## [Exercise prompt]
From the line containing "Task: Add the swedish pop style tag" down to the line containing "The height and" in the records below, reproduce every line exactly, ends included, and omit all others.
---------- Record excerpts ----------
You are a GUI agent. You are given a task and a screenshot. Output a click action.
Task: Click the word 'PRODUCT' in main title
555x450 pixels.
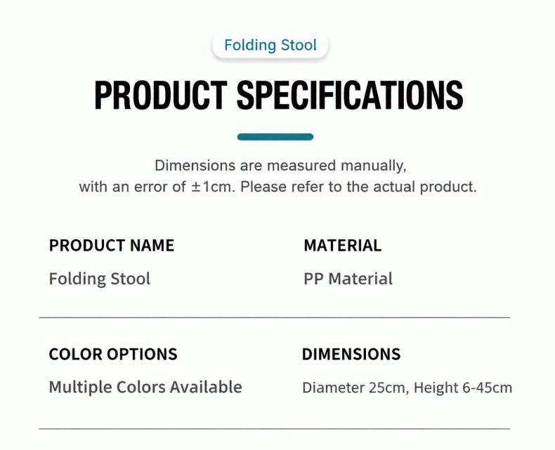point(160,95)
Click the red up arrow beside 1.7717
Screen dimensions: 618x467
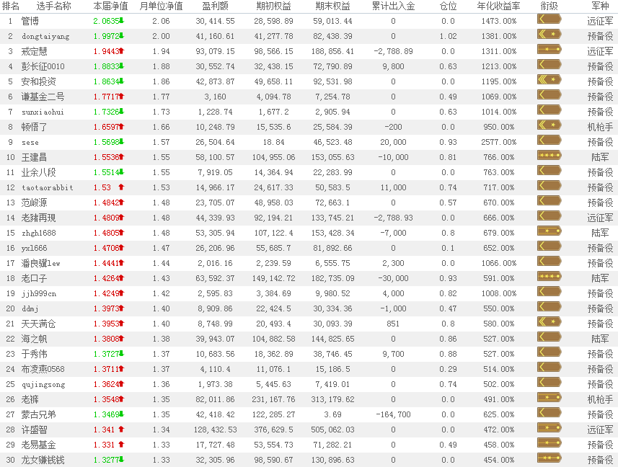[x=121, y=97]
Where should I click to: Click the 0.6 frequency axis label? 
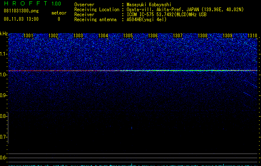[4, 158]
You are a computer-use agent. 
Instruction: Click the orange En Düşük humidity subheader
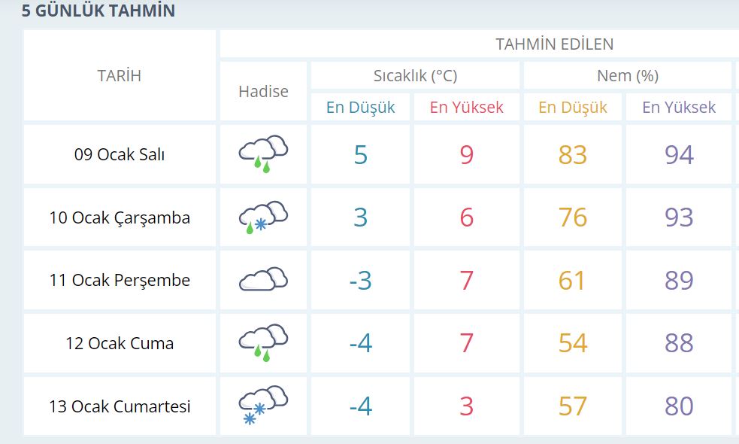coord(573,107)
----------
---------- Record excerpts ----------
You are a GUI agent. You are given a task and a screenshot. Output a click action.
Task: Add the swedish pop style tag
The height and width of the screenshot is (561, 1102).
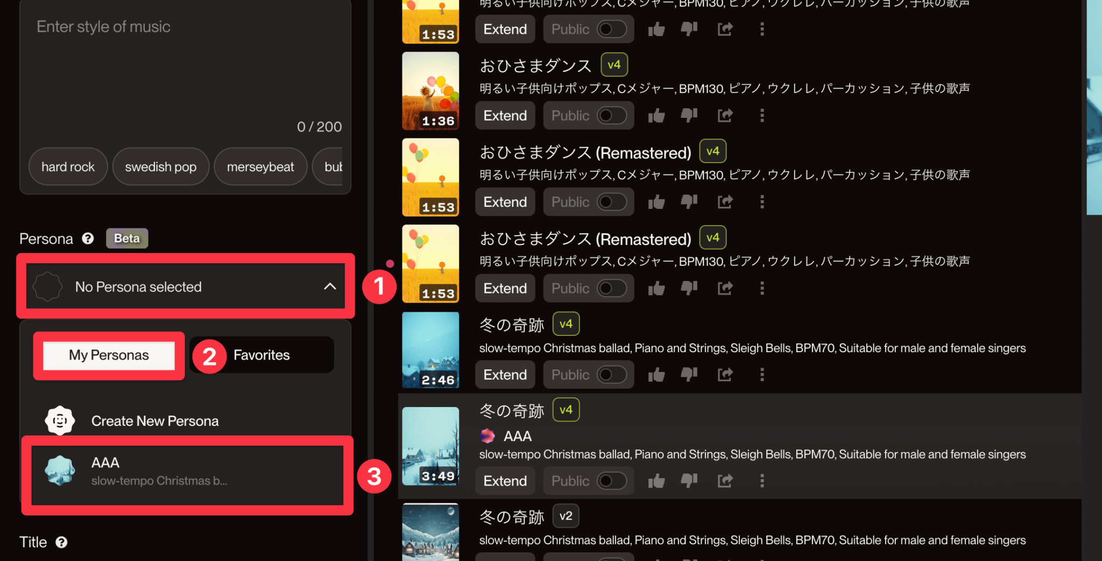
----------
## [Response area]
Task: Add the swedish pop style tag
The height and width of the screenshot is (561, 1102).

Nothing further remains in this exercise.